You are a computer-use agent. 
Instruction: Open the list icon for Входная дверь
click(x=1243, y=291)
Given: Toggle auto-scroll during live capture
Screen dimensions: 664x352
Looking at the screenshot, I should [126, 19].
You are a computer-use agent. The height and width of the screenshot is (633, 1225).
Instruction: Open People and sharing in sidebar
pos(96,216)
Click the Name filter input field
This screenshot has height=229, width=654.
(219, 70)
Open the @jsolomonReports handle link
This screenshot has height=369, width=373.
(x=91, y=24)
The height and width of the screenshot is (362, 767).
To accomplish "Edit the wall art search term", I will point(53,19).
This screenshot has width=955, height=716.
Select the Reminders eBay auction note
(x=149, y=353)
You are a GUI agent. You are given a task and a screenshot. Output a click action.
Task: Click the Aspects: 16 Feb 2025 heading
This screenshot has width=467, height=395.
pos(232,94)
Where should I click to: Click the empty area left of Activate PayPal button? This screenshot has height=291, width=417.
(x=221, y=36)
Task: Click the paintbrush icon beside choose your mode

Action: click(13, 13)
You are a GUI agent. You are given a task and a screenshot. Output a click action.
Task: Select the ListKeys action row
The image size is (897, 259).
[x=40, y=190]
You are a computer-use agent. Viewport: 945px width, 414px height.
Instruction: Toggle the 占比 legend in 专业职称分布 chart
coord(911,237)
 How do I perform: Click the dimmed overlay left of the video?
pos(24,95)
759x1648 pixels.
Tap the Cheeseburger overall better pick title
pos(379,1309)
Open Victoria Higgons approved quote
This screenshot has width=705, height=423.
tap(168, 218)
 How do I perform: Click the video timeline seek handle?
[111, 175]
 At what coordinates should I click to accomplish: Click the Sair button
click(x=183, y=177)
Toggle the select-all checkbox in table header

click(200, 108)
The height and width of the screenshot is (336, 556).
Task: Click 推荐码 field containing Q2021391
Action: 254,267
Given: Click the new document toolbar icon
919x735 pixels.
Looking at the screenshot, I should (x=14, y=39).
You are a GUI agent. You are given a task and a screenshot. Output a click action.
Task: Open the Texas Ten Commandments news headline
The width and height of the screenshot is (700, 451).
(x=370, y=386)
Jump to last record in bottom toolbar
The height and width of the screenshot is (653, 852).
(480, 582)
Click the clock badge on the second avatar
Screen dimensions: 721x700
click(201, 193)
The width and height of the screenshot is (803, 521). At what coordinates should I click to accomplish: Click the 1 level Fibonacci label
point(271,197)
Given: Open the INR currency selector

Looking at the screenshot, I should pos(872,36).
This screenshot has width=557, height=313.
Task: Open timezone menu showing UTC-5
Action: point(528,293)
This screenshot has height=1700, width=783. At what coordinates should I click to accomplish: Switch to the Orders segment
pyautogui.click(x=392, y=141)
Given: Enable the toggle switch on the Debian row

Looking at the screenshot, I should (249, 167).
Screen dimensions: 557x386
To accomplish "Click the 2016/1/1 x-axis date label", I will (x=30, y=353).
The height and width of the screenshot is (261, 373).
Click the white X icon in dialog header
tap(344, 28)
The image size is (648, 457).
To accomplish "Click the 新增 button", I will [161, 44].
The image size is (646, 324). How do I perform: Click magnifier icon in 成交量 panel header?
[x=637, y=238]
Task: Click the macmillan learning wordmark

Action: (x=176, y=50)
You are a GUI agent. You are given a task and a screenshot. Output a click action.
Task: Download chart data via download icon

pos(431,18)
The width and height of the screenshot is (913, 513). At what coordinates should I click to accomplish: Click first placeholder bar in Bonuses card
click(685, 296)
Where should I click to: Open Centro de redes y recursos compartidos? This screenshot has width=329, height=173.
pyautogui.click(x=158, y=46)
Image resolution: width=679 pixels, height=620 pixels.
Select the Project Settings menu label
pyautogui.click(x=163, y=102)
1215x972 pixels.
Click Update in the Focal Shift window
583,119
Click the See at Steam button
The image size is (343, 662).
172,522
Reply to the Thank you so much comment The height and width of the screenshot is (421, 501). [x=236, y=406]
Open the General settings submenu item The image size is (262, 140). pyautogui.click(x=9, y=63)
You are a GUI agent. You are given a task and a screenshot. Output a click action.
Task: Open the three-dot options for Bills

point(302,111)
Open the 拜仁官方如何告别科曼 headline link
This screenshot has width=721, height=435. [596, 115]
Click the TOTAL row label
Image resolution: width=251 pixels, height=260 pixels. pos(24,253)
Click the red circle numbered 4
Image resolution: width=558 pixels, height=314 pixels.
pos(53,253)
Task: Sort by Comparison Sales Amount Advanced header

------------------------------------------------

*WHAT IS REQUIRED*. The records above are to be reproduced exactly, with nothing left out.

*ANSWER SECTION*.
You are a computer-use agent. 
Instruction: Open the list icon for Входная дверь
click(x=1243, y=291)
Given: Toggle auto-scroll during live capture
Screen dimensions: 664x352
Looking at the screenshot, I should [126, 19].
You are a computer-use agent. The height and width of the screenshot is (633, 1225).
Instruction: Open People and sharing in sidebar
pos(96,216)
Click the Name filter input field
This screenshot has height=229, width=654.
(219, 70)
Open the @jsolomonReports handle link
This screenshot has height=369, width=373.
(x=91, y=24)
The height and width of the screenshot is (362, 767).
To accomplish "Edit the wall art search term", I will point(53,19).
This screenshot has width=955, height=716.
Select the Reminders eBay auction note
(x=149, y=353)
You are a GUI agent. You are given a task and a screenshot. Output a click action.
Task: Click the Aspects: 16 Feb 2025 heading
This screenshot has width=467, height=395.
pos(232,94)
Where should I click to: Click the empty area left of Activate PayPal button? This screenshot has height=291, width=417.
(x=221, y=36)
Task: Click the paintbrush icon beside choose your mode

Action: click(13, 13)
You are a GUI agent. You are given a task and a screenshot. Output a click action.
Task: Select the ListKeys action row
The image size is (897, 259).
[x=40, y=190]
You are a computer-use agent. Viewport: 945px width, 414px height.
Instruction: Toggle the 占比 legend in 专业职称分布 chart
coord(911,237)
 How do I perform: Click the dimmed overlay left of the video?
pos(24,95)
759x1648 pixels.
Tap the Cheeseburger overall better pick title
pos(379,1309)
Open Victoria Higgons approved quote
This screenshot has width=705, height=423.
tap(168, 218)
 How do I perform: Click the video timeline seek handle?
[111, 175]
 At what coordinates should I click to accomplish: Click the Sair button
click(x=183, y=177)
Toggle the select-all checkbox in table header

click(200, 108)
The height and width of the screenshot is (336, 556).
Task: Click 推荐码 field containing Q2021391
Action: 254,267
Given: Click the new document toolbar icon
919x735 pixels.
Looking at the screenshot, I should (x=14, y=39).
You are a GUI agent. You are given a task and a screenshot. Output a click action.
Task: Open the Texas Ten Commandments news headline
The width and height of the screenshot is (700, 451).
(x=370, y=386)
Jump to last record in bottom toolbar
The height and width of the screenshot is (653, 852).
(480, 582)
Click the clock badge on the second avatar
Screen dimensions: 721x700
click(201, 193)
The width and height of the screenshot is (803, 521). At what coordinates should I click to accomplish: Click the 1 level Fibonacci label
point(271,197)
Given: Open the INR currency selector

Looking at the screenshot, I should pos(872,36).
This screenshot has width=557, height=313.
Task: Open timezone menu showing UTC-5
Action: point(528,293)
This screenshot has height=1700, width=783. At what coordinates should I click to accomplish: Switch to the Orders segment
pyautogui.click(x=392, y=141)
Given: Enable the toggle switch on the Debian row

Looking at the screenshot, I should (249, 167).
Screen dimensions: 557x386
To accomplish "Click the 2016/1/1 x-axis date label", I will (x=30, y=353).
The height and width of the screenshot is (261, 373).
Click the white X icon in dialog header
tap(344, 28)
The image size is (648, 457).
To accomplish "Click the 新增 button", I will [161, 44].
The image size is (646, 324). How do I perform: Click magnifier icon in 成交量 panel header?
[x=637, y=238]
Task: Click the macmillan learning wordmark

Action: (x=176, y=50)
You are a GUI agent. You are given a task and a screenshot. Output a click action.
Task: Download chart data via download icon

pos(431,18)
The width and height of the screenshot is (913, 513). At what coordinates should I click to accomplish: Click first placeholder bar in Bonuses card
click(685, 296)
Where should I click to: Open Centro de redes y recursos compartidos? This screenshot has width=329, height=173.
pyautogui.click(x=158, y=46)
Image resolution: width=679 pixels, height=620 pixels.
Select the Project Settings menu label
pyautogui.click(x=163, y=102)
1215x972 pixels.
Click Update in the Focal Shift window
583,119
Click the See at Steam button
The image size is (343, 662).
172,522
Reply to the Thank you so much comment The height and width of the screenshot is (421, 501). [x=236, y=406]
Open the General settings submenu item The image size is (262, 140). pyautogui.click(x=9, y=63)
You are a GUI agent. You are given a task and a screenshot. Output a click action.
Task: Open the three-dot options for Bills

point(302,111)
Open the 拜仁官方如何告别科曼 headline link
This screenshot has width=721, height=435. [596, 115]
Click the TOTAL row label
Image resolution: width=251 pixels, height=260 pixels. pos(24,253)
Click the red circle numbered 4
Image resolution: width=558 pixels, height=314 pixels.
pos(53,253)
Task: Sort by Comparison Sales Amount Advanced header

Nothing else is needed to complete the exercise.